It works like this: the pollution particles provide sites for water vapour in the atmosphere to condense into droplets and so forming clouds, but these droplets are much smaller and more numerous than those that form in pollution-free clouds. And it turns out that clouds made up of smaller and more numerous droplets are more reflective than their clean cousins, so much more of the suns rays are reflected back into space. Less sunshine reaches the ground, or the oceans – hence global dimming.

Greenhouse gases cause global temperatures to rise, but global dimming has the opposite effect; it causes them to fall. It now seems these two forces have been working in opposition, yet most world climate models to date take no account of global dimming. As ever in our arrogant way, we thought that we knew all there was to know about the link between greenhouse emissions and global warming – but if global warming has been kept in check by global dimming, what happens when we alter the balance? Global warming turns out to be a much more powerful force than we imagined; take that check away, in effect take the brakes off, and suddenly we find that greenhouse emissions have a far greater impact that we first thought.

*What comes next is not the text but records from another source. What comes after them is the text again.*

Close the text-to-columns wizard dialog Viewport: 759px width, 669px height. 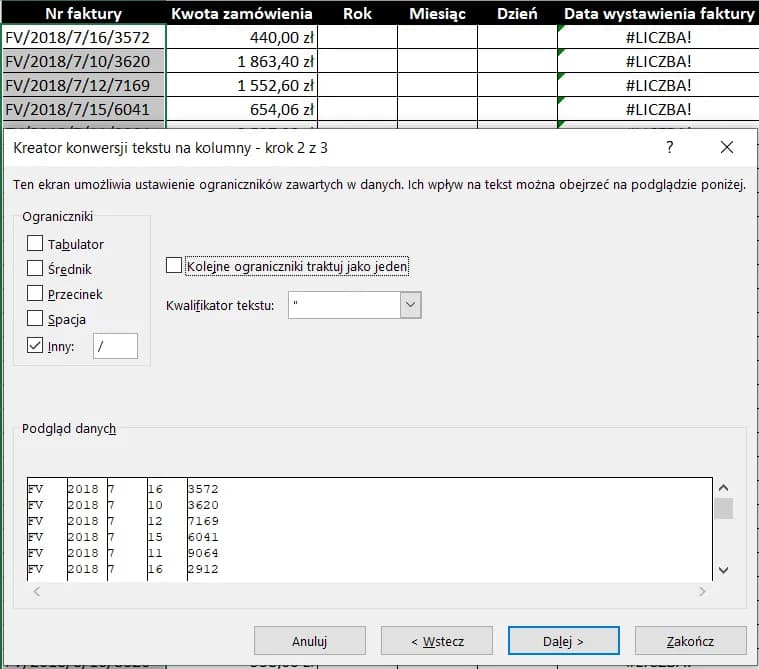tap(727, 148)
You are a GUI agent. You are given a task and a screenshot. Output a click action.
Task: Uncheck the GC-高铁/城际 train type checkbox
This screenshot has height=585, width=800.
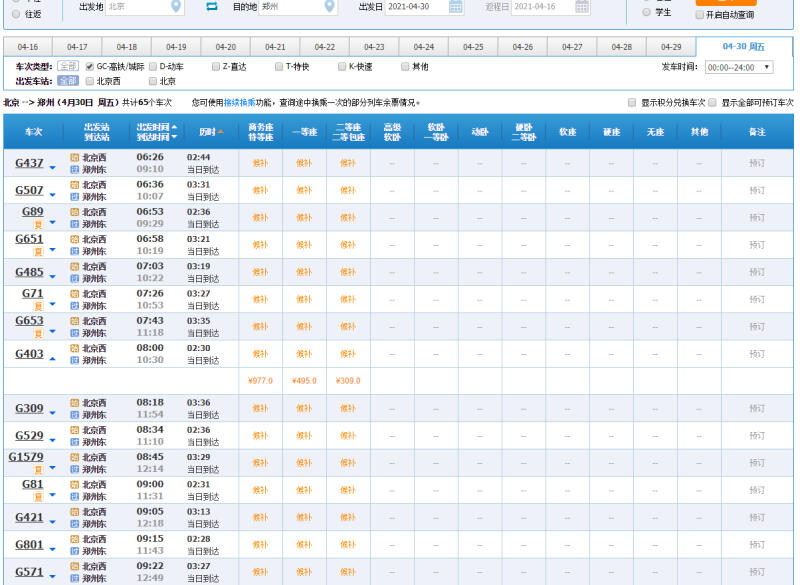pos(90,66)
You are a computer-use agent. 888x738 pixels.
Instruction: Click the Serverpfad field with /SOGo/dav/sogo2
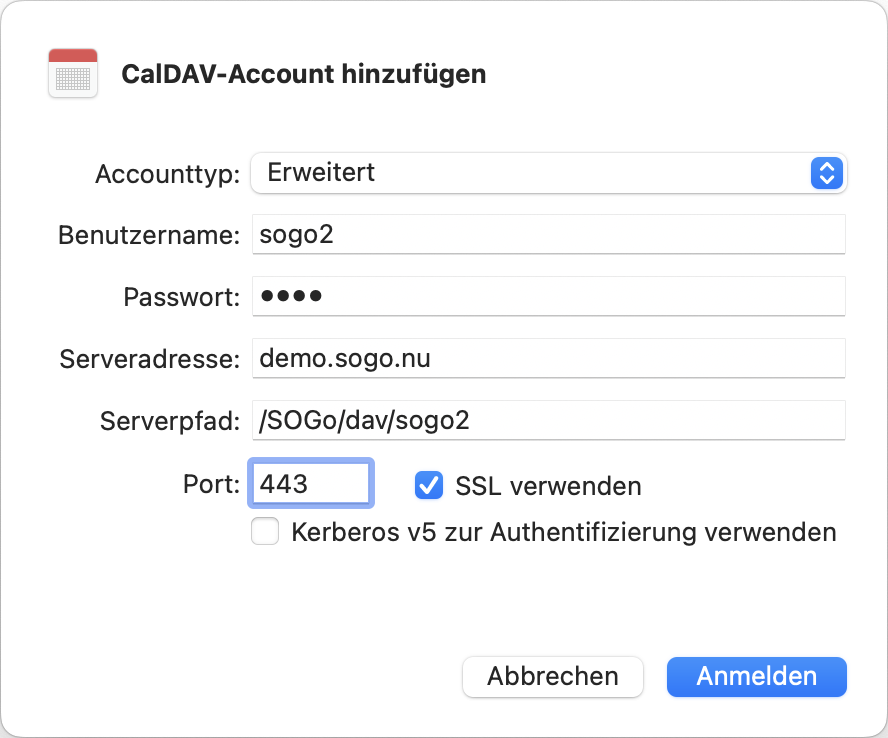coord(548,421)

The thing about interdependent systems – such as those that support life on our planet - is that their behaviour is never simple or obvious. There is strong evidence, it seems, that the terrible African droughts of the 1970s and 1980s which led to the worst famines seen in modern times were caused, at least in part, by global dimming. The chain of causality goes something like this: The growth of industrial activity combined with limited pollution controls in Europe and North America in the middle of the last century gave rise to an increase in airborne particulates in the northern hemisphere, and particularly over the Atlantic ocean. The polluted clouds reflected more sunlight back into space and the temperatures dropped. This caused changes in air circulation patterns which took the rain-bearing clouds away from sub-Saharan Africa, hence the droughts. Simple, and catastrophic.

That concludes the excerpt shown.